There are complications with this approach, however. “When drilling in dual-gradient mode, it is possible to extend the open-hole sections and drill past a ‘point of no return,’ where conventional well control methods cannot be used anymore,” explained John H. Cohen, Technology Manager for Enhanced Drilling, developer of the Riserless Mud Recovery (RMR) technology and the EC-Drill managed pressure drilling (MPD) system. “This is because the wellbore can no longer support a column of the heavier-than-conventional DGD fluid back to the surface, a phenomenon that can cause the formation to fracture.”

Whereas in a conventional well control operation, the BOP is closed and the well is circulated out via the choke, in a DGD situation, the drilling fluid may have to be pumped from below the BOP to the surface, he explained. “This complicates the well control process, making early influx/loss detection critically important to keep wellbore pressures low enough to circulate through the subsea pump.”
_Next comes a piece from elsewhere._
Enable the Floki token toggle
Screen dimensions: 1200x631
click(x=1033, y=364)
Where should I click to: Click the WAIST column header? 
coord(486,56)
To address this limitation, Enhanced Drilling is developing a DGD system that offers a new way of dealing with well control. This is being done under a joint industry project with three major operators and the Research Council of Norway’s Demo 2000 program, which provides research support to Norwegian businesses. A field trial was undertaken to determine the functionality of the system to detect early influx/losses, circulate a gas kick from a well in well-control mode and determine how the system performs as gas passes through the pump and choke. Results are expected to be presented at the 2015 IADC/SPE Managed Pressure Drilling & Underbalanced Operations Conference & Exhibition, 13-14 April in Dubai.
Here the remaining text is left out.